Score : 200 points
Evi has N integers a_1,a_2,..,a_N. His objective is to have N equal integers by transforming some of them.
He may transform each integer at most once. Transforming an integer x into another integer y costs him (x-y)^2 dollars. Even if a_i=a_j (i≠j), he has to pay the cost separately for transforming each of them (See Sample 2).
Find the minimum total cost to achieve his objective.

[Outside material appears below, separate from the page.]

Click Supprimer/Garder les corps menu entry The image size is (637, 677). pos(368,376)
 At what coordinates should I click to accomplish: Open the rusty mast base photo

The input is given from Standard Input in the following format:
N a_1 a_2 ... a_N
Print the minimum total cost to achieve Evi's objective.
2 4 8
8
Transforming the both into 6s will cost (4-6)^2+(8-6)^2=8 dollars, which is the minimum.
3 1 1 3
3
Transforming the all into 2s will cost (1-2)^2+(1-2)^2+(3-2)^2=3 dollars. Note that Evi has to pay (1-2)^2 dollar separately for transforming each of the two 1s.
3 4 2 5
5
Leaving the 4 as it is and transforming the 2 and the 5 into 4s will achieve the total cost of (2-4)^2+(5-4)^2=5 dollars, which is the minimum.
4 -100 -100 -100 -100
0
Without transforming anything, Evi's objective is already achieved. Thus, the necessary cost is 0.